#### [Task to carry out]
The word to find is "computer". Copy each line of the material that contains it.

+ + + + + + +

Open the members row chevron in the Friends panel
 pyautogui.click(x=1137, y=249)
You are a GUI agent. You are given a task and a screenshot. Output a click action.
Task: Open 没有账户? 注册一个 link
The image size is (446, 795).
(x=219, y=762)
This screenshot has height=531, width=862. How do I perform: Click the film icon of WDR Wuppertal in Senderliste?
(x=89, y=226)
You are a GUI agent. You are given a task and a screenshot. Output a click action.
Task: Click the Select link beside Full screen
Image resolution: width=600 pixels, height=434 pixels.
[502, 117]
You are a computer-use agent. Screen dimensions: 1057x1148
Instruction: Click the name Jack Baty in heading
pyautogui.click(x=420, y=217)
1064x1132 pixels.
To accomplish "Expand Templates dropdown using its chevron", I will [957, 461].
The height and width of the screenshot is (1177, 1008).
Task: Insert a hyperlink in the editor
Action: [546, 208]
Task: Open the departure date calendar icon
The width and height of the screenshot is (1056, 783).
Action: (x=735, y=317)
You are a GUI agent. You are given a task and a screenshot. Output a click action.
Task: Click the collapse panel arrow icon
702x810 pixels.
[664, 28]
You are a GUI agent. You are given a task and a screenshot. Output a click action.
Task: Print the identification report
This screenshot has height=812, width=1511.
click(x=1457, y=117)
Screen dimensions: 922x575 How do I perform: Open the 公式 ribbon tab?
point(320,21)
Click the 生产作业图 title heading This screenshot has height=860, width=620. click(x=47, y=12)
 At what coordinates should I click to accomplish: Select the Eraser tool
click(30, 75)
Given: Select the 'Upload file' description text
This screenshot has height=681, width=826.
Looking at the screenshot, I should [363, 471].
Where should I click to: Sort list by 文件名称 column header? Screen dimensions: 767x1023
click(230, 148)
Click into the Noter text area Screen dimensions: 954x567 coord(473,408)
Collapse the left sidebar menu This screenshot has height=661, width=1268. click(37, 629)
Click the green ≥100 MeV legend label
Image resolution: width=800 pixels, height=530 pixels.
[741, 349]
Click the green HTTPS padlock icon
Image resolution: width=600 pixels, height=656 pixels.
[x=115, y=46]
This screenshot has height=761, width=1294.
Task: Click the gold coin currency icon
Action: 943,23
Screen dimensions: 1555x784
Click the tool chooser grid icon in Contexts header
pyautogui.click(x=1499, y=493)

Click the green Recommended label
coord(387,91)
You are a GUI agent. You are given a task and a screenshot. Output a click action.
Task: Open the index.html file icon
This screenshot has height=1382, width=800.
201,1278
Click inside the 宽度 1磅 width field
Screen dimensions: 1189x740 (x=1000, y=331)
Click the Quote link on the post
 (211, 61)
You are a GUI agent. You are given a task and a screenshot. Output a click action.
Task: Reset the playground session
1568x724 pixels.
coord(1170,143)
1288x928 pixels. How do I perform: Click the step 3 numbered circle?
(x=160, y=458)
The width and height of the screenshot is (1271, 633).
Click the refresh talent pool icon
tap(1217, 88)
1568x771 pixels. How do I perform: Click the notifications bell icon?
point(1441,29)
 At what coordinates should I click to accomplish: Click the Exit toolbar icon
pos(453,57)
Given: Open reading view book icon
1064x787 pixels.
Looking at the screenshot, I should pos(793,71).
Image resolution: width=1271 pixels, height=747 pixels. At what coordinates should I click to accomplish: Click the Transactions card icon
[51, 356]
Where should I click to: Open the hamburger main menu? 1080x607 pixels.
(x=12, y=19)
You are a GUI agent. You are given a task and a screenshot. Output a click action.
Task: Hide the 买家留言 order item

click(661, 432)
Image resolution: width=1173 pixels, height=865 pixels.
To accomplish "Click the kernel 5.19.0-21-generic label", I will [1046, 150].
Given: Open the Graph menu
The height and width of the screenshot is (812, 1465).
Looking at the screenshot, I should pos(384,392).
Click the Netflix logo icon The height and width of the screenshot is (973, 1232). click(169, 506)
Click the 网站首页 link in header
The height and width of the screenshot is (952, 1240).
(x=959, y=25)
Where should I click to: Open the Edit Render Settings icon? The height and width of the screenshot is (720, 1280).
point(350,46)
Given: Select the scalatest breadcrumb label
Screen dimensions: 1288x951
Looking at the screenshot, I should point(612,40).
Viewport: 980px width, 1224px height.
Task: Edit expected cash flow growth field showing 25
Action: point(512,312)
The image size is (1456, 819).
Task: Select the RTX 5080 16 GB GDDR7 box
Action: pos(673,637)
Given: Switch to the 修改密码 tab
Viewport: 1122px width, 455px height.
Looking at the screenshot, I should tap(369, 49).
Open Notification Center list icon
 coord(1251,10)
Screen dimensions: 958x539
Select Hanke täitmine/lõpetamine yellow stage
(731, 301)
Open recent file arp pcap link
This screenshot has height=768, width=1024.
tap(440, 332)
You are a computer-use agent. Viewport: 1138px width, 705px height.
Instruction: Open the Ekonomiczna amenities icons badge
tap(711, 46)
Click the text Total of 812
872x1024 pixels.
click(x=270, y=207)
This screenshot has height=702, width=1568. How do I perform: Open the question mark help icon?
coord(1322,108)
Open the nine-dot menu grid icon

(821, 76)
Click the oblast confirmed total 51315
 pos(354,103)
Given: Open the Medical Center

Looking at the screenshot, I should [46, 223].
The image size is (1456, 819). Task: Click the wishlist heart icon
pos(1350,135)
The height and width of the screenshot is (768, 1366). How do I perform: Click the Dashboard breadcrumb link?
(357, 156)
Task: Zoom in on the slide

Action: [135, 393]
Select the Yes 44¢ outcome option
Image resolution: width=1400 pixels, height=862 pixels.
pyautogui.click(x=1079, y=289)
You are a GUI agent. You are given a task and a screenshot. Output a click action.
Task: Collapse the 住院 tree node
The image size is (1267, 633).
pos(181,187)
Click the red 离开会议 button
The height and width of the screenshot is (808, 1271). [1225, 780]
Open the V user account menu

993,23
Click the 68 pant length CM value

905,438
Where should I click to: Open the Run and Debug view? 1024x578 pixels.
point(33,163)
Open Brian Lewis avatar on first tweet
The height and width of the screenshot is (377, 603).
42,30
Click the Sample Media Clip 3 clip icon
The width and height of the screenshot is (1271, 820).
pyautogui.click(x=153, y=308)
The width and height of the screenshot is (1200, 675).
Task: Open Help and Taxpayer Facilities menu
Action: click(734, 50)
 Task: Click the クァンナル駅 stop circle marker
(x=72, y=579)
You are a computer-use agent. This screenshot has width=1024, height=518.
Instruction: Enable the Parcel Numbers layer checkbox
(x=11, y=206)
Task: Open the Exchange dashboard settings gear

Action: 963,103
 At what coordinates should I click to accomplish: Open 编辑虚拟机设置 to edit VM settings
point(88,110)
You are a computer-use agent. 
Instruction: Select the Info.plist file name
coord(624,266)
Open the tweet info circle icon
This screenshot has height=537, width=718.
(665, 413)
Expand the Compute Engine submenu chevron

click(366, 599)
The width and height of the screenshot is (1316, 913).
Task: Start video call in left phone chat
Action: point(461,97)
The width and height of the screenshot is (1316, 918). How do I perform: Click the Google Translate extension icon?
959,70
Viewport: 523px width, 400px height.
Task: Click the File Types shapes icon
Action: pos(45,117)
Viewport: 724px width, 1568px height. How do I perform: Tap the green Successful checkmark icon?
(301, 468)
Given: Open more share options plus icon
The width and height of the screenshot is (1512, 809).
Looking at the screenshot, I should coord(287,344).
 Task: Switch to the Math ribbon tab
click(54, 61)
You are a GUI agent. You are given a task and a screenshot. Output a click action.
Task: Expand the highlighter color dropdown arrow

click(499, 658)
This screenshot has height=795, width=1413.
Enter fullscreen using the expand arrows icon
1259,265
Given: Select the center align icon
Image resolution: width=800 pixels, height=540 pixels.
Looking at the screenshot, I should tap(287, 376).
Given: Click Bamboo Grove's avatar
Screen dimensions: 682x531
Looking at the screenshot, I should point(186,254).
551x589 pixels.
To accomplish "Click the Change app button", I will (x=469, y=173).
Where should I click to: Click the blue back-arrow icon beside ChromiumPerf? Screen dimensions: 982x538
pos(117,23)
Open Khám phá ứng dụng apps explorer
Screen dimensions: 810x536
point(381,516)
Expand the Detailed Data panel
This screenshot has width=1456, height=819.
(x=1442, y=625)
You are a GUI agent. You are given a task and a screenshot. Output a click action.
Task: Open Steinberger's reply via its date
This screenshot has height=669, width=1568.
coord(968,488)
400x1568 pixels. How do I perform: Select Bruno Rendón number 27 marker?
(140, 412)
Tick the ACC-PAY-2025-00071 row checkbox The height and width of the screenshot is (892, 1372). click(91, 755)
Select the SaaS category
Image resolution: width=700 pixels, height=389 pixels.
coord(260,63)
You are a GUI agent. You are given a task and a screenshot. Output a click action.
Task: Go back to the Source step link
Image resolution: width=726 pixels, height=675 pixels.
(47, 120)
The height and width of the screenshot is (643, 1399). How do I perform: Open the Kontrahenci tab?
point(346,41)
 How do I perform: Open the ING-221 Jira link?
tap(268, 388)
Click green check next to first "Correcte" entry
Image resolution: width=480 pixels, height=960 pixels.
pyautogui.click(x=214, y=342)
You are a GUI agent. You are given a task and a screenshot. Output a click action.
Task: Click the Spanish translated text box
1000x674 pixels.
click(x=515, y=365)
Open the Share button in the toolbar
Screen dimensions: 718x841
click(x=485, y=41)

+ + + + + + +

#### [Solution for this exercise]
You are a computer-use agent. Screen dimensions: 1057x1148
You are a computer-use agent. Viewport: 1138px width, 705px height.
You are a computer-use agent. This screenshot has width=1024, height=518.
You are a computer-use agent. 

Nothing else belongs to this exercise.